The records:
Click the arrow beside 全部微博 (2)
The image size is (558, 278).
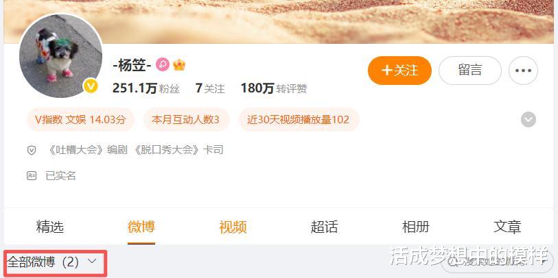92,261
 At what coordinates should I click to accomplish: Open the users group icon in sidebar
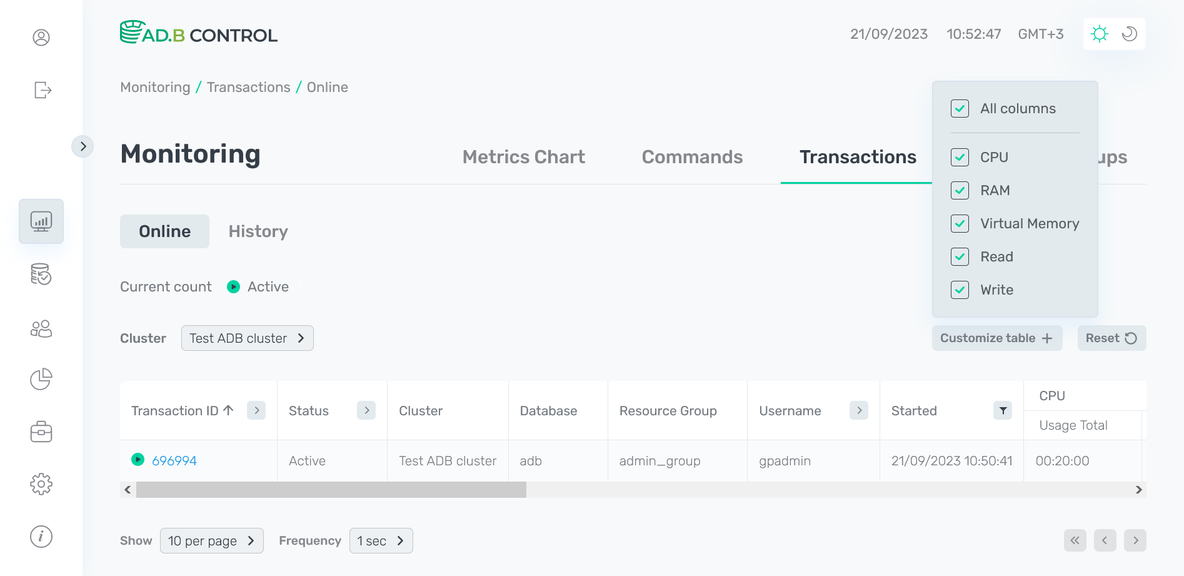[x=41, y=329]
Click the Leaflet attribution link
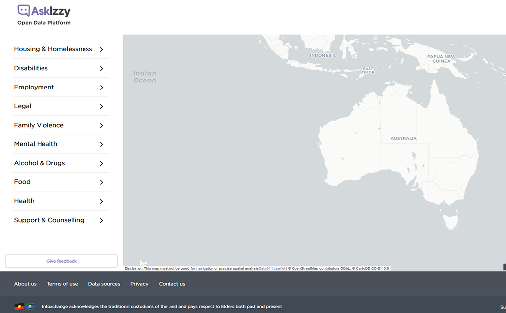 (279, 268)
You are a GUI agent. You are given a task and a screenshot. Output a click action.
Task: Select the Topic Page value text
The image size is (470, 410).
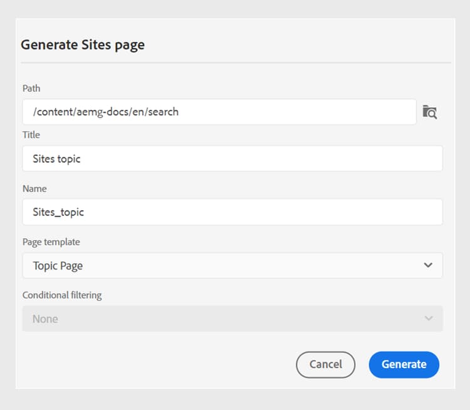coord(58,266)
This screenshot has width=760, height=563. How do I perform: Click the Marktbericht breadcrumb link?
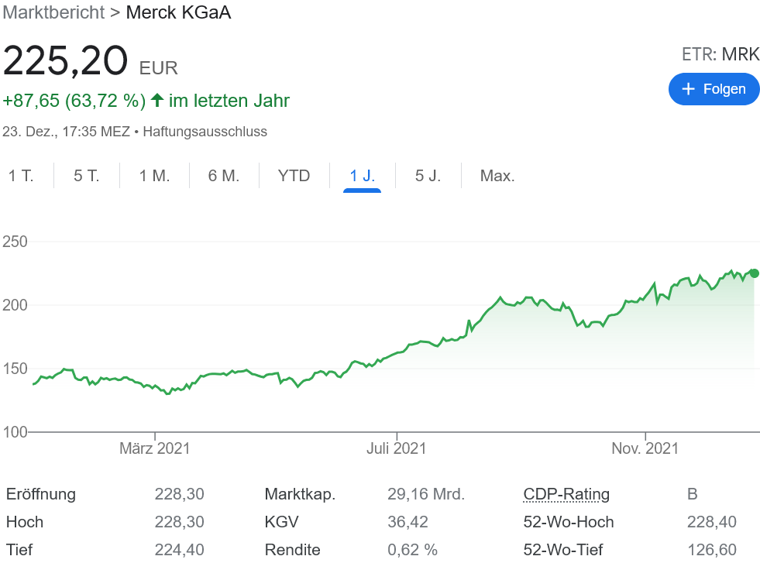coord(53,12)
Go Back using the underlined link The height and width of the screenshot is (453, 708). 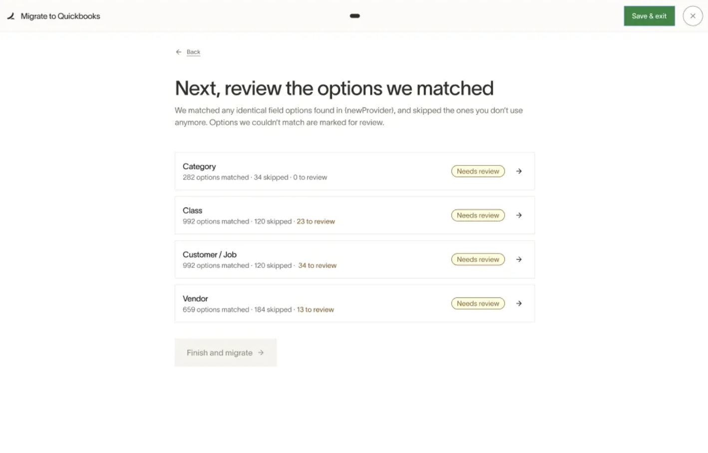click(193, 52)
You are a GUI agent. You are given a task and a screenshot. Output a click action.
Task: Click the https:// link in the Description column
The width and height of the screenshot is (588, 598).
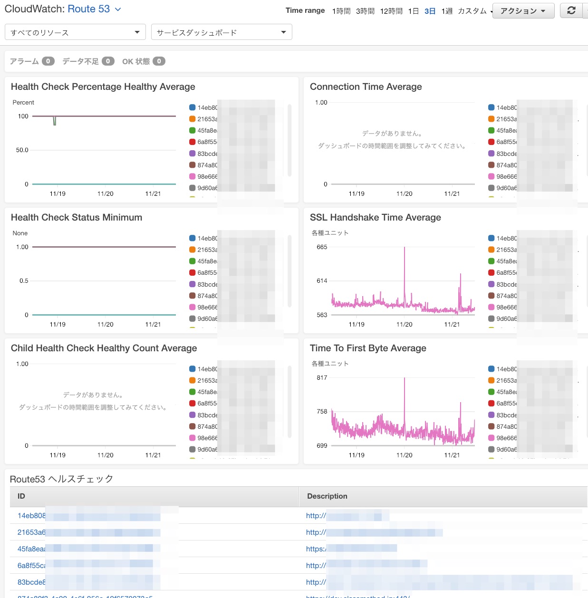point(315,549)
==
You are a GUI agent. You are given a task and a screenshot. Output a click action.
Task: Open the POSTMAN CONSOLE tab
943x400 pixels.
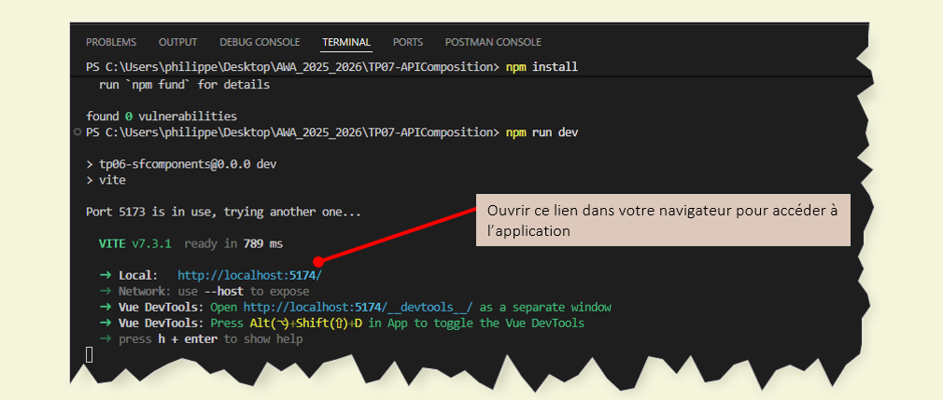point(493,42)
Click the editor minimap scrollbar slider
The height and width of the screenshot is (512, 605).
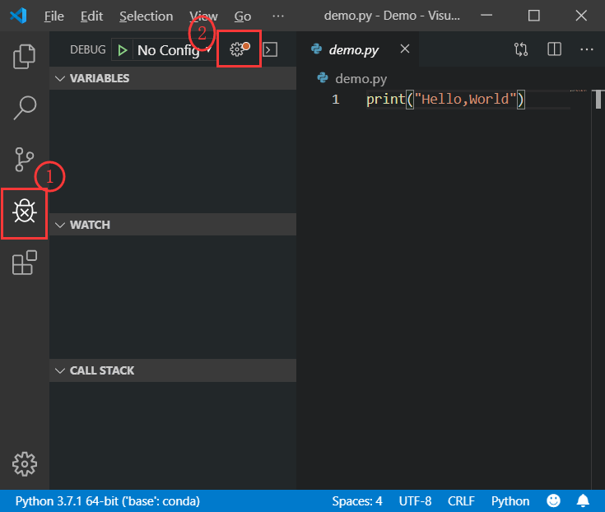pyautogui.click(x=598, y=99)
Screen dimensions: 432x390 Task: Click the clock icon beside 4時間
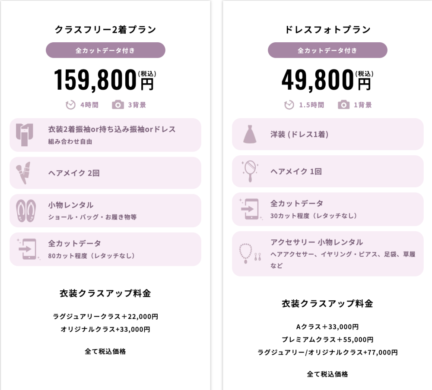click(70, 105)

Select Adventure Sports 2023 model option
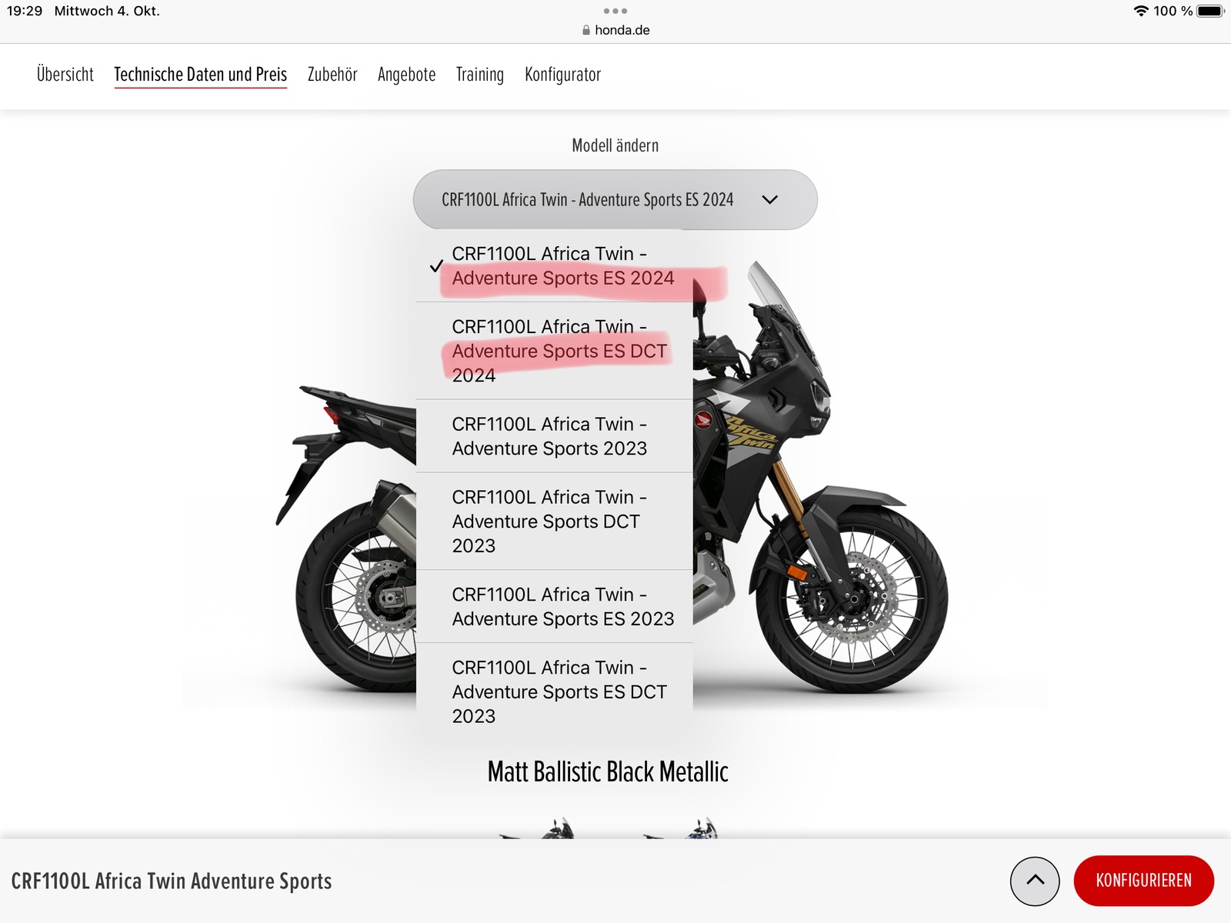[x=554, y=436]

Task statement: From the line containing "Click the arrow beside 全部微博 (2)" through the line containing "Task: Select the Topic Page value text", copy every line above exactly, without pictures.

Written reply:
Click the arrow beside 全部微博 (2)
The image size is (558, 278).
92,261
 At what coordinates should I click to accomplish: Open the users group icon in sidebar
[x=41, y=329]
Click the Leaflet attribution link
 (279, 268)
You are a GUI agent. You are given a task and a screenshot. Output a click action.
Task: Select the Topic Page value text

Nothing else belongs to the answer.